EXCERPTED PASSAGE >>
Akan Gold weights

The « Poids Akan » are gold weights that were used since the 13th century during the trades. They are small figurines of bronze and brass obtained by the melting technique using liquid wax.
The Akan are a big ethnic group living in various countries of West Africa ; some of those countries are Côte d’Ivoire, Ghana, Togo. Within the Akan group, the people speak various dialects and bear different names. You will find The Fantis and Ashantis in Ghana, the Baoule, Agni, Abron, Ebrie, and so on in Côte d’Ivoire.
The Akan weights were used until the late 19th century as a yardstick for weighing small gold nuggets and gold dust, which were currency exchange prevailing at that time.
Some Akan weights, with varied geometric forms and sometimes with scriptures, were also used as a means of communication that only initiated people knew to decipher.

RECORD EXCERPTS >>
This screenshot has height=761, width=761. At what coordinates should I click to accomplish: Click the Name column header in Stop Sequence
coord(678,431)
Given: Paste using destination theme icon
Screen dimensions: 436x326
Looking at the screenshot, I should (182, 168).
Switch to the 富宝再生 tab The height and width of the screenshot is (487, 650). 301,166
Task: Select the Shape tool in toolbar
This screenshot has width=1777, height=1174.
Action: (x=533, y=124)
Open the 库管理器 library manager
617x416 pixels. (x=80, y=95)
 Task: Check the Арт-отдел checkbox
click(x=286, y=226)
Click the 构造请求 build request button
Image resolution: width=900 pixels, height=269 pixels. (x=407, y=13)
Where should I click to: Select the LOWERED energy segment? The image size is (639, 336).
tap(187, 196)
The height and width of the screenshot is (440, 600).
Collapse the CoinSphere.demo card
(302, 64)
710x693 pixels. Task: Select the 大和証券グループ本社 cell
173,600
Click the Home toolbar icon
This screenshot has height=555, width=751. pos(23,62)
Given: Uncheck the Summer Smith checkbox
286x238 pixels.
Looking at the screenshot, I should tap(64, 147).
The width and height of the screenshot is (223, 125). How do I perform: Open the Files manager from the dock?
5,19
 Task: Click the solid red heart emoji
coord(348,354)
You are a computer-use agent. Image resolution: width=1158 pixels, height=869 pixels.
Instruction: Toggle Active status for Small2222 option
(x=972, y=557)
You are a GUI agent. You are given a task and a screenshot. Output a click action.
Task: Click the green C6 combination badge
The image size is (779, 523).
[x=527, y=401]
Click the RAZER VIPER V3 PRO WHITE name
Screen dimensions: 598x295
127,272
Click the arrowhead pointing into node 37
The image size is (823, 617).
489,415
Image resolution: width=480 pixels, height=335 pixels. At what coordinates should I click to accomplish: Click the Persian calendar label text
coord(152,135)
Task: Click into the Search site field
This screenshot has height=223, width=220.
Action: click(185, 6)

BRIEF 1 >>
From the text on Akan gold weights, could you extract everything from "Some Akan weights, with" down to "knew to decipher."?
BRIEF 2 >>
Can you shorten the paragraph of the Akan gold weights text that begins "The Akan are a big ethnic group" while keeping its main facts?

COMPLETE OUTPUT 1 >>
Some Akan weights, with varied geometric forms and sometimes with scriptures, were also used as a means of communication that only initiated people knew to decipher.

COMPLETE OUTPUT 2 >>
The Akan, a large ethnic group of West Africa, live in countries including Côte d’Ivoire, Ghana and Togo. They speak various dialects and bear different names: the Fantis and Ashantis in Ghana, and the Baoule, Agni, Abron, Ebrie and others in Côte d’Ivoire.